• [What the task asks] Repeat word for word the lines of the material starting at the one containing "Where should I click to: Click" and ending at the final line, leaving the pictures out of your answer.

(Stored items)

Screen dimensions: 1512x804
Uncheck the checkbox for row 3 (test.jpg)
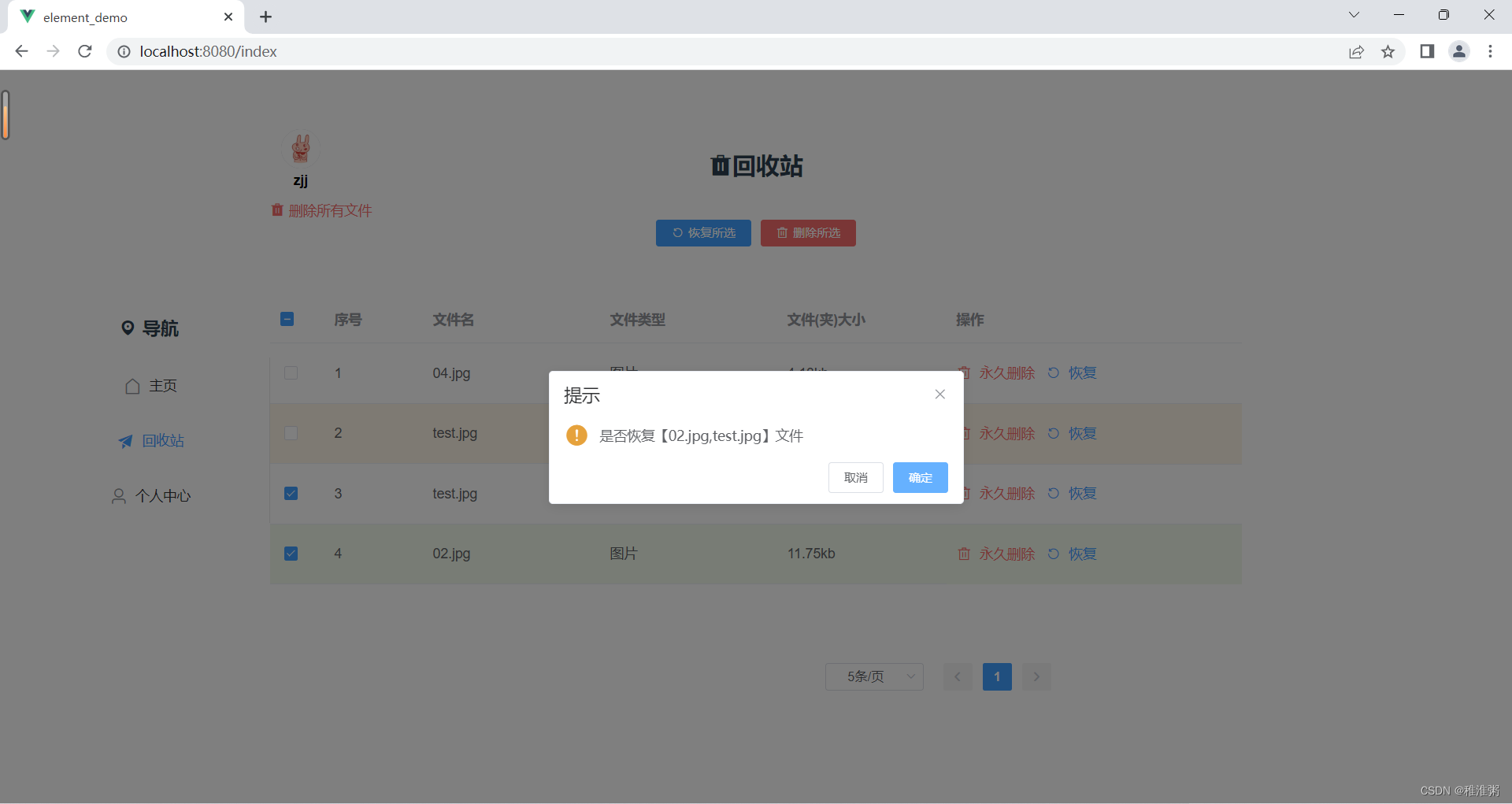[291, 493]
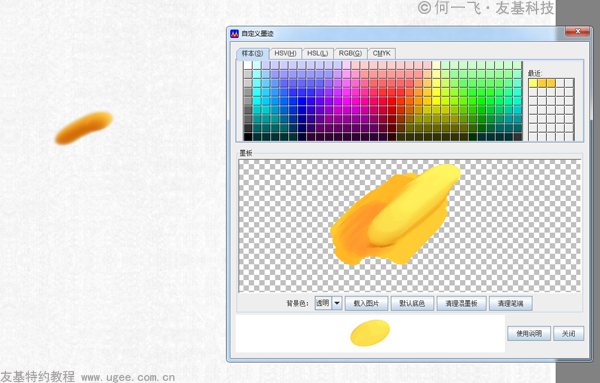Open the 背景色 dropdown arrow
Screen dimensions: 600x383
pyautogui.click(x=337, y=303)
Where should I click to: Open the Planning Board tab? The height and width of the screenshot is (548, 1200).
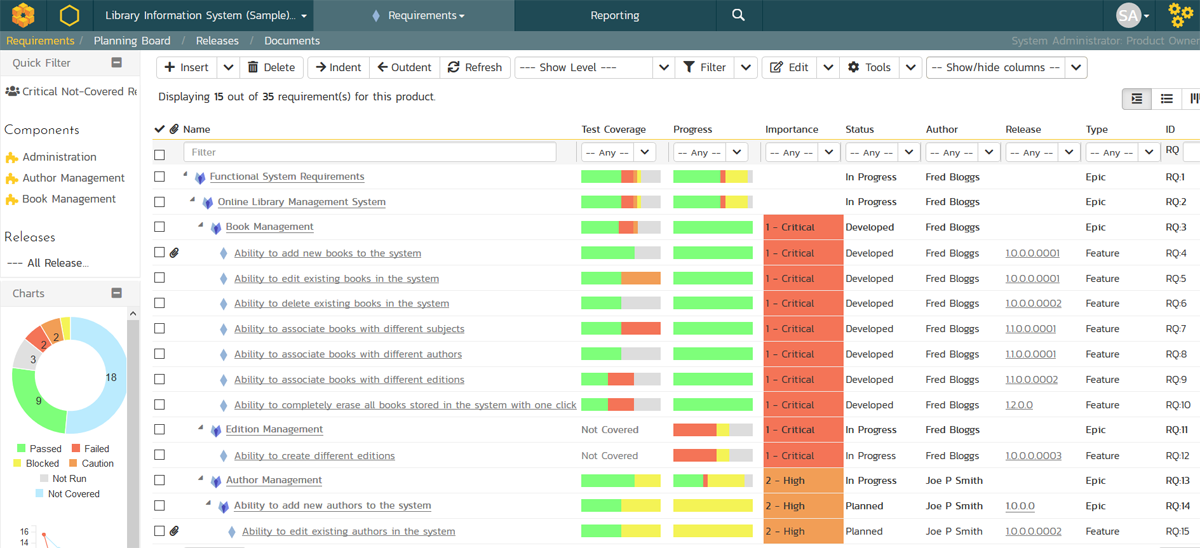point(131,41)
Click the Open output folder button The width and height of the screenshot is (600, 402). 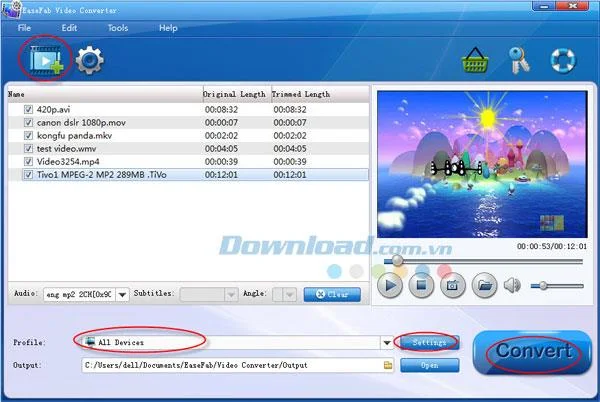(430, 365)
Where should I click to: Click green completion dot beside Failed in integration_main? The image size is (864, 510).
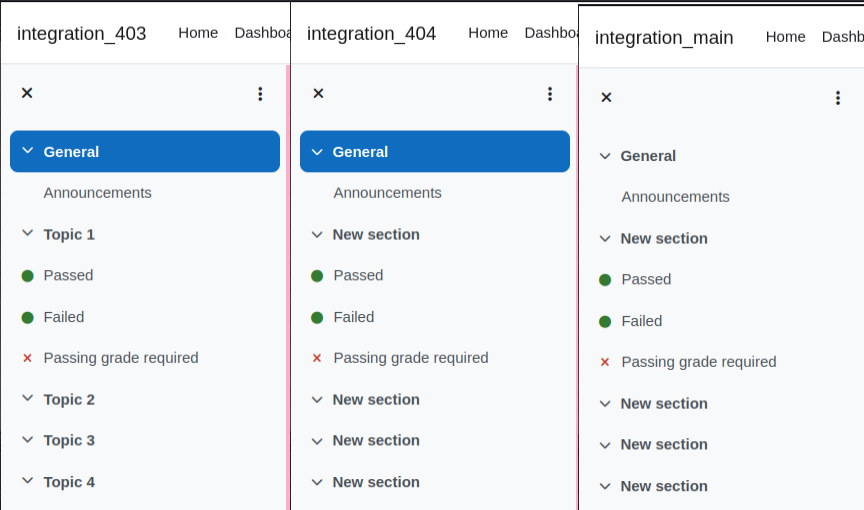[605, 321]
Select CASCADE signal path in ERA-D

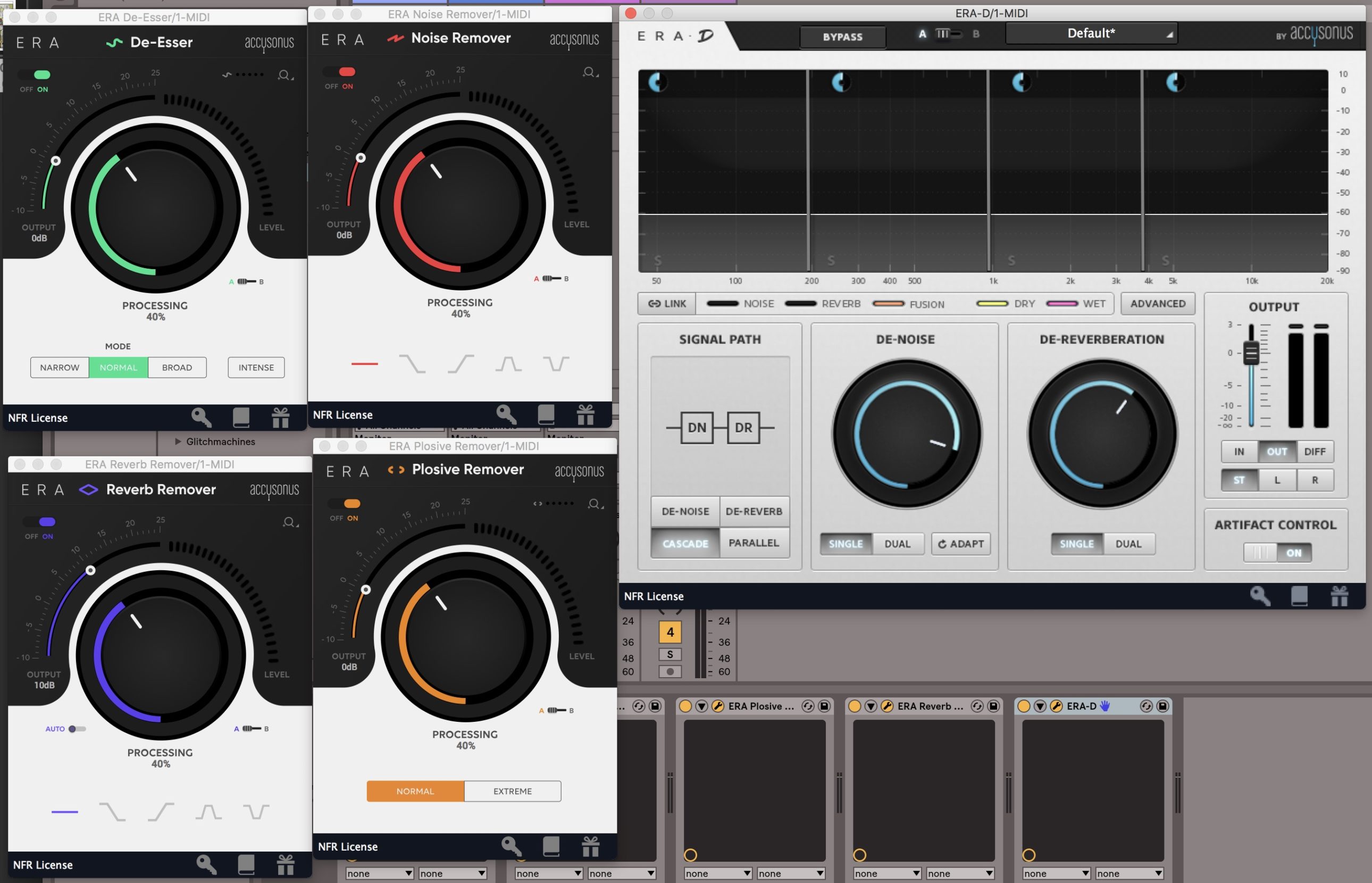[684, 543]
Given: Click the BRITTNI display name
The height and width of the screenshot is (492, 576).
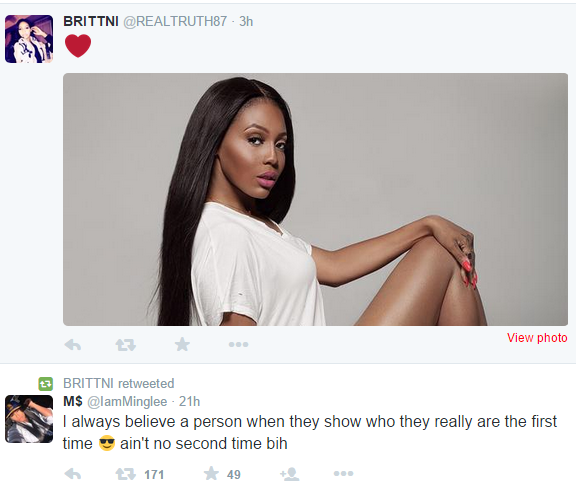Looking at the screenshot, I should click(x=91, y=21).
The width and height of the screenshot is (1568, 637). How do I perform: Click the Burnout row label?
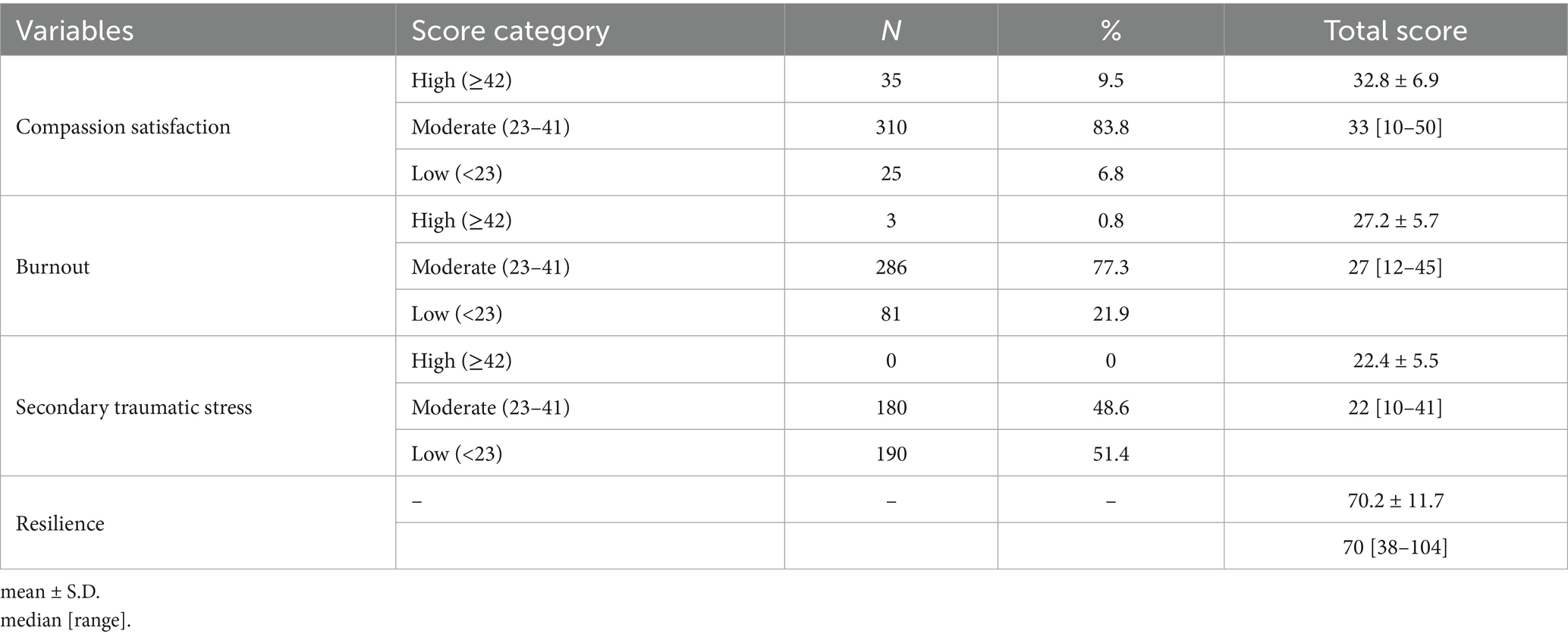tap(52, 267)
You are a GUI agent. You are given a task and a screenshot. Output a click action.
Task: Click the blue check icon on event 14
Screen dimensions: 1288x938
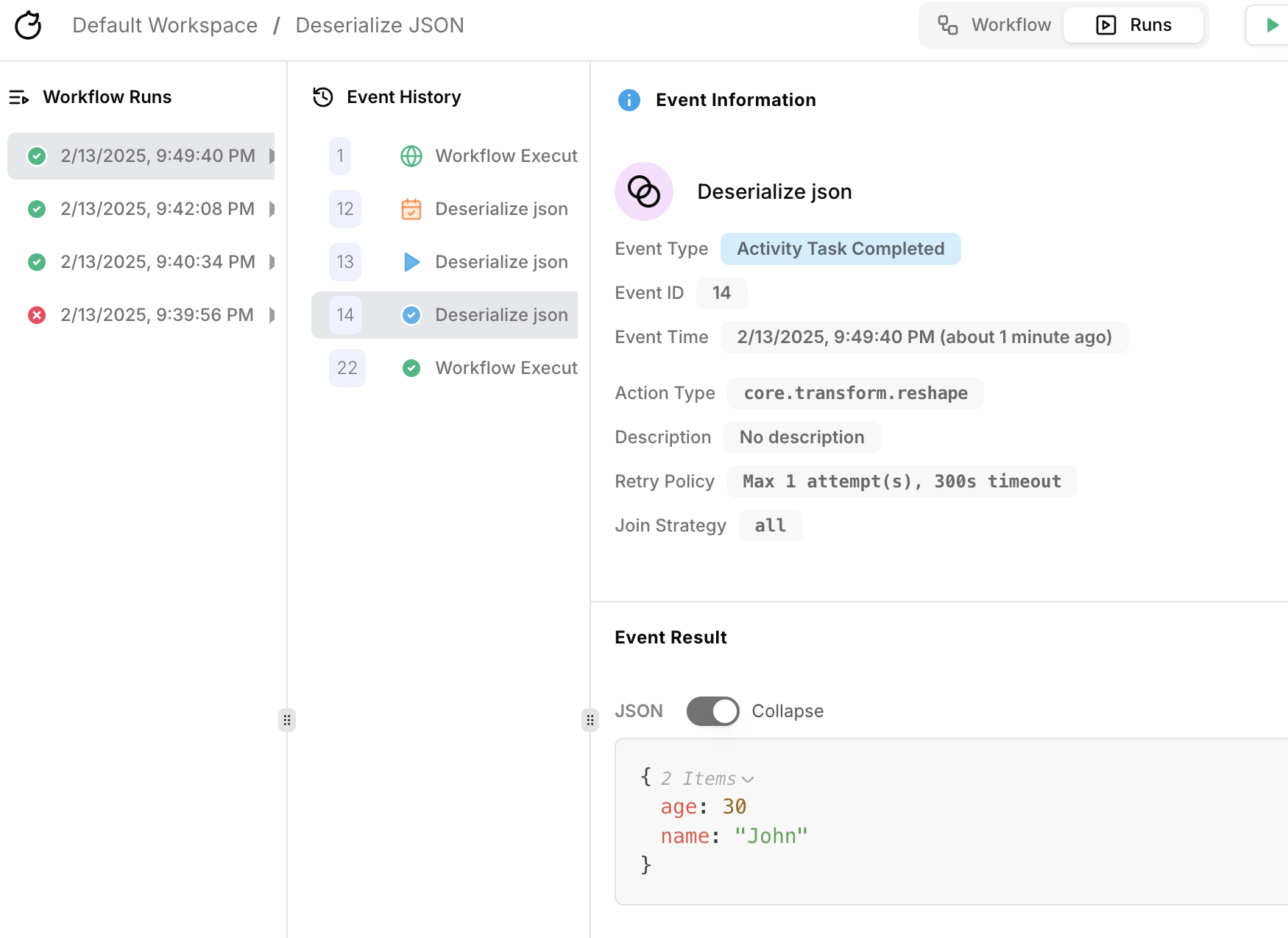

• [Complete answer]
Where should I click to: Click green completion dot beside Failed in integration_main? The image size is (864, 510).
[605, 321]
Select CASCADE signal path in ERA-D

[684, 543]
Given: Click the BRITTNI display name
The height and width of the screenshot is (492, 576).
Looking at the screenshot, I should click(x=91, y=21).
The width and height of the screenshot is (1568, 637). How do I perform: Click the Burnout row label?
tap(52, 267)
You are a GUI agent. You are given a task and a screenshot. Output a click action.
Task: Click the blue check icon on event 14
Screen dimensions: 1288x938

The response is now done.